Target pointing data
=====

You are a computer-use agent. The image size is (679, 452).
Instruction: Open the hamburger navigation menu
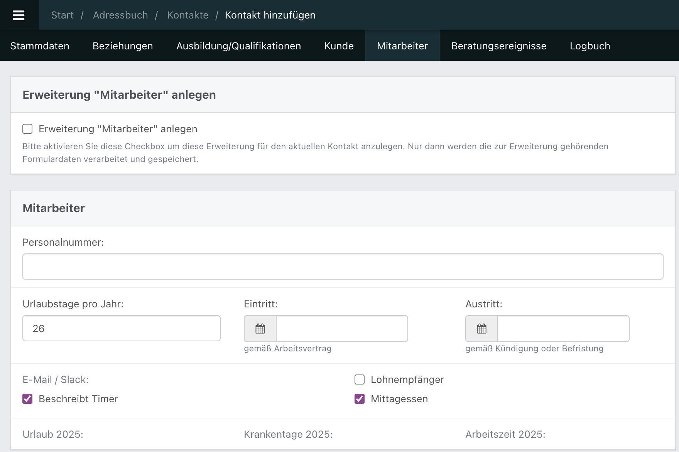[19, 15]
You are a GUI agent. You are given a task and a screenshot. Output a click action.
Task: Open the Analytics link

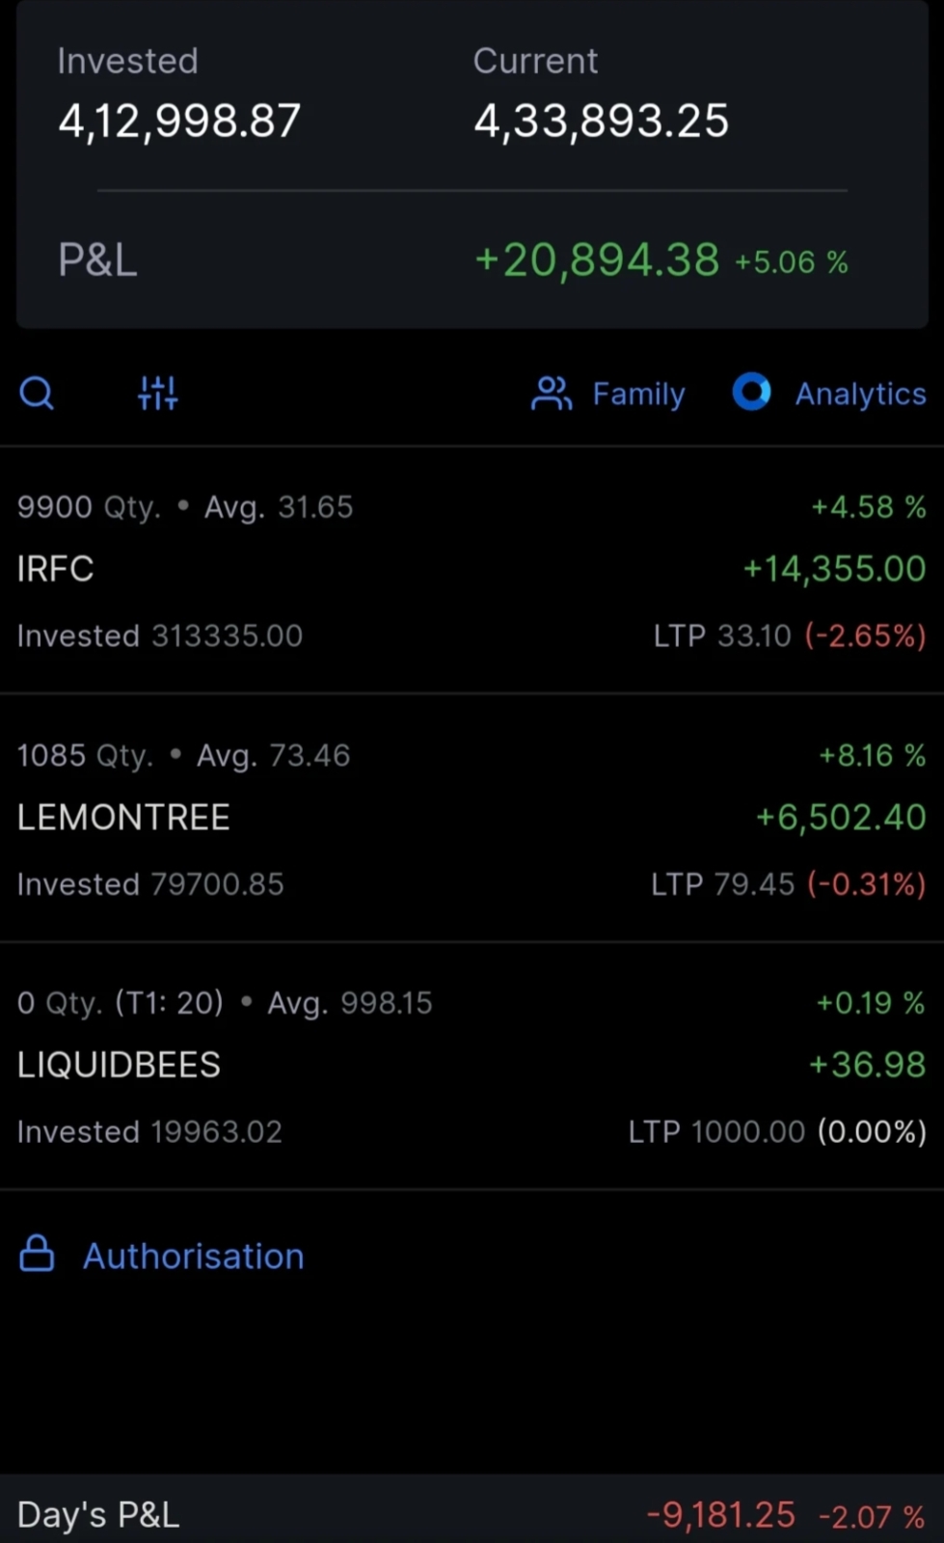(x=860, y=393)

=====

STATED TASK
Count the lines in the rows above that contain the string "Open", and give only the number.

ANSWER FOR THIS EXERCISE
2